Appropriate candidates for SCS evaluation typically have: a well-characterized neuropathic pain condition with an established diagnosis, chronic pain lasting at least 6 to 12 months, inadequate response to conventional treatments (medications, physical therapy), no untreated surgical lesion requiring corrective surgery first, no active infections, no serious psychiatric comorbidity that would impair device management or cooperation, and no absolute contraindications (certain cardiac devices, inability to safely undergo the procedure).

Diagnostic criteria and patient selection algorithms continue to evolve. For diabetic neuropathy specifically, evidence supports SCS when pain is refractory to pharmacological management and the patient has a reasonable glycemic control baseline. For CRPS and failed back surgery syndrome, SCS evidence is among the strongest in the interventional pain field. Patients interested in SCS should be referred to a pain management specialist with specific SCS experience — ideally at a program that performs high volumes of these procedures.

Outcomes and Expectations

Multiple randomized controlled trials and systematic reviews have established the efficacy of SCS for several neuropathic pain conditions. For painful diabetic neuropathy, a 2014 RCT by de Vos et al. showed that SCS combined with best medical management produced significantly greater pain reduction and quality-of-life improvement than best medical management alone over 6 months. Meta-analyses of SCS for painful diabetic neuropathy consistently show 50 to 80 percent of implanted patients achieving at least 50% pain reduction.

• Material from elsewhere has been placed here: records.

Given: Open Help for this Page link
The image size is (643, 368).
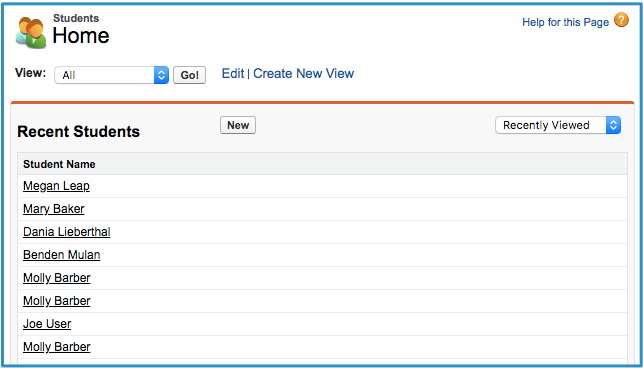Looking at the screenshot, I should [x=565, y=22].
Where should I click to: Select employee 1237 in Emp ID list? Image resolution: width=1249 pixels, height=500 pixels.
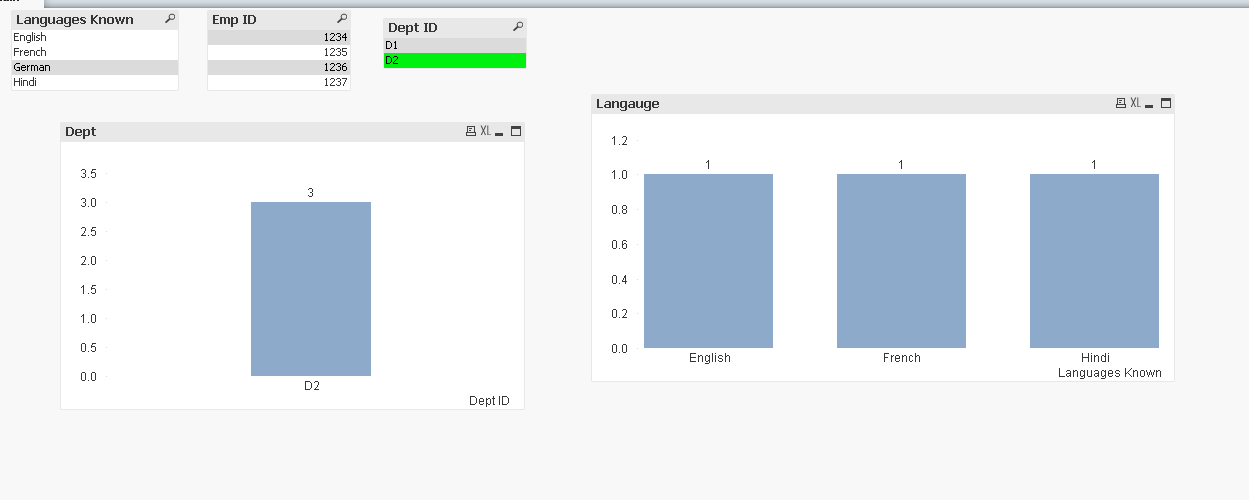tap(278, 82)
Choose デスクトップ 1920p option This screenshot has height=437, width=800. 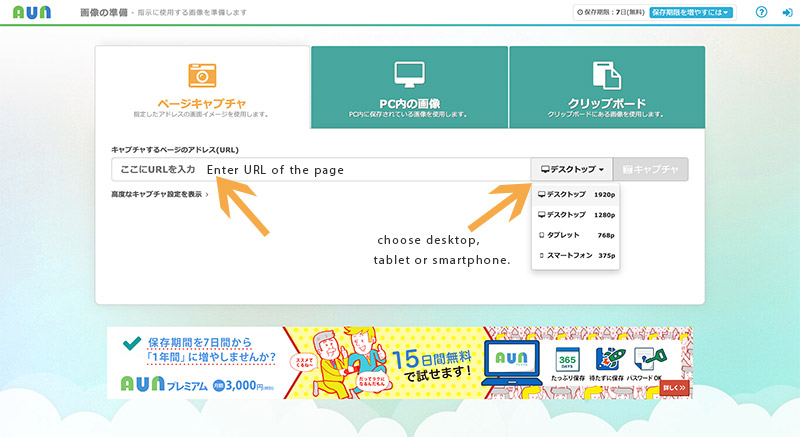576,194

Long-term effectiveness — maintaining benefit at 3 to 5 years — has been documented in observational studies. Hardware complications (lead migration, infection, device malfunction) occur in approximately 10 to 30% of patients over the device lifetime and may require revision procedures. Advances in rechargeable batteries, wireless programming, and MRI-compatible systems have improved the practical durability and manageability of modern SCS systems. Most patients with successful SCS achieve reduced medication use, better sleep, and improved functional capacity.

Frequently Asked Questions

Is spinal cord stimulation covered by Medicare for neuropathy?

Medicare covers SCS for specific approved indications, including failed back surgery syndrome and CRPS. Coverage for painful diabetic neuropathy has expanded as evidence has strengthened. Prior authorization is required. Commercial insurance coverage varies by plan and payer. A pain management specialist’s office can help with the pre-authorization process and determine your specific coverage before committing to the trial phase.

Does SCS completely eliminate neuropathy pain?

For most patients, SCS reduces but does not eliminate pain. The goal of SCS therapy is typically 50% or greater pain reduction — a threshold associated with meaningful functional improvement and quality-of-life benefit. Complete elimination of pain is less common. Many patients also experience a change in pain quality — from severe burning to a milder, more tolerable sensation — even when intensity reduction is modest.

Can I have an MRI with a spinal cord stimulator implanted?

It depends on the specific device. Some modern SCS systems are MRI-conditional — they can be used in an MRI under specific conditions (certain field strengths, body regions, device settings). Older systems may be MRI-incompatible. Before SCS implantation, discuss your personal MRI history and anticipated future needs with the implanting physician, as MRI compatibility may influence device selection.